Dataset entries:
#####
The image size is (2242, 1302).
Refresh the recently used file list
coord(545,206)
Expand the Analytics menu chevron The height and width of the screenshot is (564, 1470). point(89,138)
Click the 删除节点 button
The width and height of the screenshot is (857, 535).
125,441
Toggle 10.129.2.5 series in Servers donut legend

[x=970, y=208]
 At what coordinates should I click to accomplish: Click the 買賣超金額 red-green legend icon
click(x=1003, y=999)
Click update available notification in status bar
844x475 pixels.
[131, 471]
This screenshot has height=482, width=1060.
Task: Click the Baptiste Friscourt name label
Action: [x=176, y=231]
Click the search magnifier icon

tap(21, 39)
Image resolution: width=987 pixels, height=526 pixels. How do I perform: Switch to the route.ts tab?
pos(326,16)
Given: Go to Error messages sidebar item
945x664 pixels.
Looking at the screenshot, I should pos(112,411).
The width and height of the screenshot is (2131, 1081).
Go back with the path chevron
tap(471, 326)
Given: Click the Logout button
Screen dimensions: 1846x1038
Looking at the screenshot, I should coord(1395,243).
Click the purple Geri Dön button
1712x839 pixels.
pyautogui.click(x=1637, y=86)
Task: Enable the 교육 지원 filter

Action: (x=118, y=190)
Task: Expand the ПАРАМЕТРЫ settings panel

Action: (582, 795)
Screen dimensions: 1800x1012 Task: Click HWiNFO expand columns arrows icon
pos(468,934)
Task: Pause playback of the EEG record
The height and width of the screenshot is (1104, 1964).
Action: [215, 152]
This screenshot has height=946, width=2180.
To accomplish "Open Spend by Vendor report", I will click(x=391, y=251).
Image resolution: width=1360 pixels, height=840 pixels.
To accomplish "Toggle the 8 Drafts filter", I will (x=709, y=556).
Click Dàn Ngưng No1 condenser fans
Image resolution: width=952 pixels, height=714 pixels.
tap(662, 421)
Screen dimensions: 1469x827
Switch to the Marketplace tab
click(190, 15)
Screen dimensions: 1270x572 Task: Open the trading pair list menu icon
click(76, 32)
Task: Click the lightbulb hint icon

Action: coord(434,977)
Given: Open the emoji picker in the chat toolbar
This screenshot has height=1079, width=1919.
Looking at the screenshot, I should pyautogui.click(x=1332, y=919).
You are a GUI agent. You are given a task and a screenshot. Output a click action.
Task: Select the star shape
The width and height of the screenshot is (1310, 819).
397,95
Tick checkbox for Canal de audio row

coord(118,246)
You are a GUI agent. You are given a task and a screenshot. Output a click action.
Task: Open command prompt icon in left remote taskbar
#####
What this task involves | Only a number is required here: the count of lines in these entries that hold "will".

Result of this task | 2